世界のセキュリティ・ベンダーのブログから、興味深い記事を紹介する。今回はInternet of Things(IoT)関連の話題を3本紹介する。このところ、IoTのセキュリティが取り上げられるケースが目立ってきている。

 最初に紹介するのは、電気自動車のハッキング実験に関する話題。中国の研究チームが、米テスラモーターズの「Model S」のハッキング実験に成功した。スロバキアのイーセットがブログで紹介している。遠隔操作でドアやサンルーフの開閉、ヘッドライトの点灯、クラクションの鳴動を実行したという。

 ブログによると、このハッキングは、セキュリティカンファレンス「SyScan」で行われたコンテストの一環。同研究チームは、ドアロックやワイパー、ライトなどのシステム制御を乗っ取り、賞金の1万ドルを獲得した。同チームは攻撃方法の詳細を明らかにしていない。

 テスラはコンテストの公式スポンサーではないが、責任あるセキュリティ研究者の力を借りて潜在的脆弱性を特定するという主旨に賛同し、「今後、問題の脆弱性を調査する」としている。これまでも複数のセキュリティ研究者がさまざまなネット接続可能な車両へのハッキングを実証してきたが、動いている車両に対する無線経由の攻撃はほとんどなかった。

 Model Sは、コンピュータコンポーネントが組み込まれ、ダッシュボードにインターネット通信対応のタッチパネルを装備する。

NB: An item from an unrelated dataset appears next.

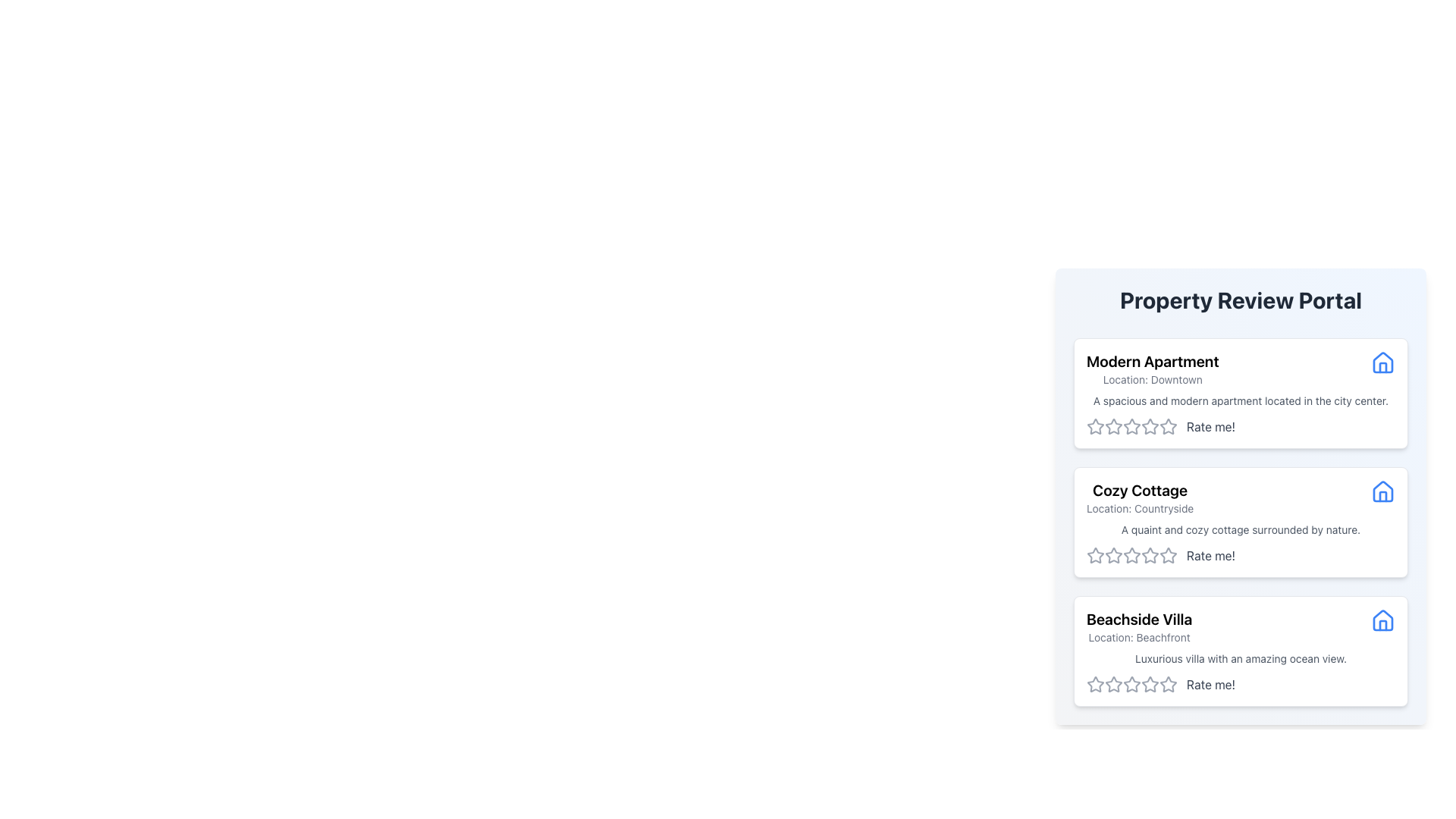 Image resolution: width=1456 pixels, height=819 pixels. Describe the element at coordinates (1150, 427) in the screenshot. I see `the fifth star icon with a gray outline in the rating section below the 'Modern Apartment' card` at that location.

ドアを開けるなど複数の機能は、タッチパネル上でアプリケーションを操作して実行できる。スポーツカータイプのフラッグシップモデルというだけでなく、セキュリティの点でも注目を集めている。

 コンテストの課題は、Model Sの中枢である17インチのタッチパネルを乗っ取ること。ハッキングは遠隔操作で行わなければならない。車両は運転者のモバイル端末を介してインターネットに接続されている。

 Model Sはこれまでにも、連携するモバイルアプリケーションから攻撃者がロックを解除できてしまう脆弱性が見つかっている。車の所有者は「iPhone」向けアプリケーションで6ケタのPINコードを使ってドアロックを解除するが、研究者によれば、PINコードはブルートフォース攻撃で入手できるという。

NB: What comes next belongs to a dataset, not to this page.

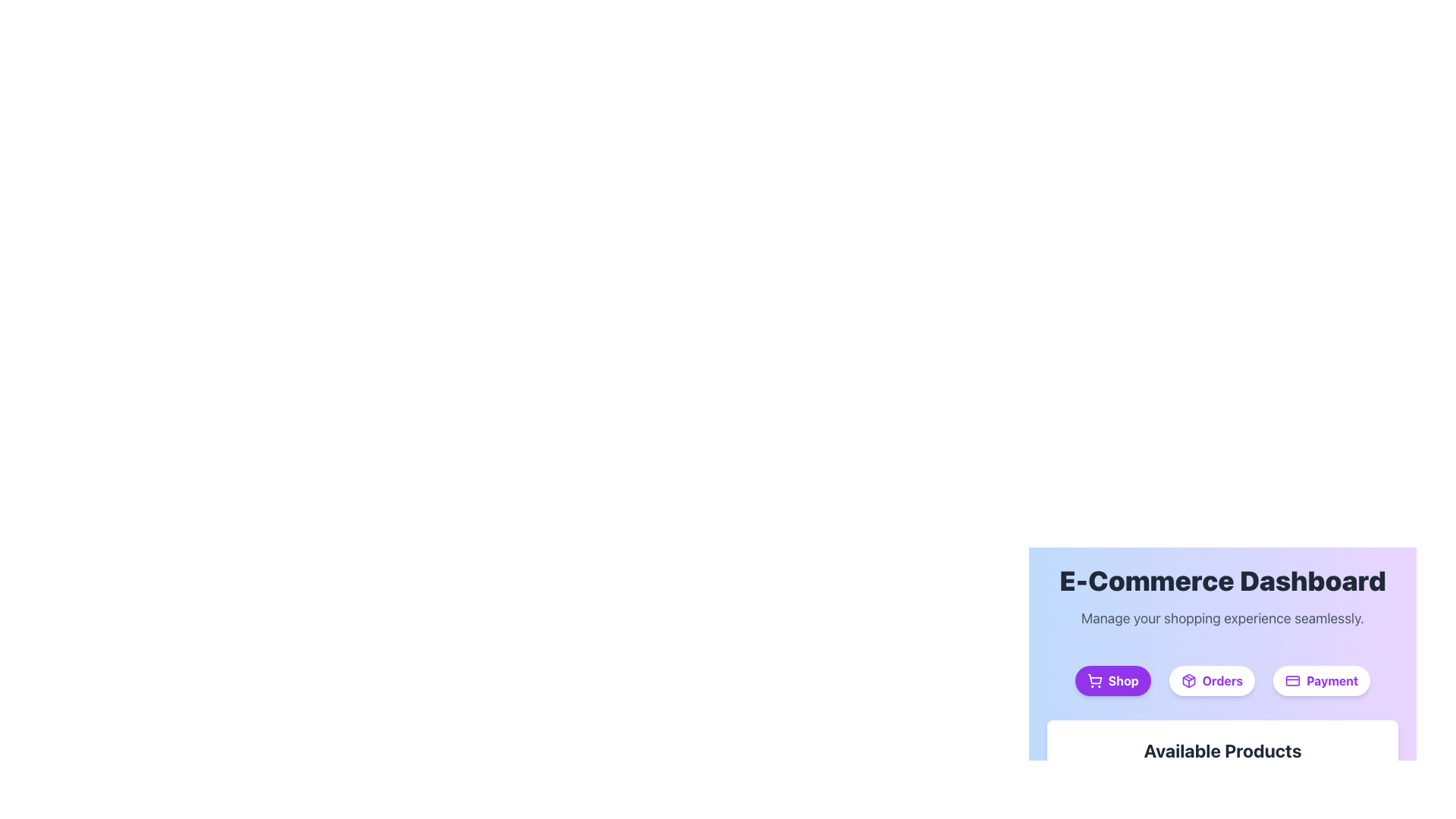  I want to click on the 'Orders' button in the Navigation bar, so click(1222, 680).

 車がますます無線技術や電子制御を備えるにつれ、乗っ取られるリスクは高まる。Edward Markey上院議員(マサチューセッツ州選出、民主党)は、情報の窃盗やマルウエアのインストールといった危険性に直面するおそれがあるとして、大手自動車メーカー20社に強い懸念を示す書簡を昨年送ったという。

 Markey議員の書簡では、現在の平均的な車が最大50の電子制御装置を組み込み、一般的なファミリーカーには1億行のコンピュータコードが含まれ、車両コストの最大40%をソフトウエアが占めることなどを指摘している。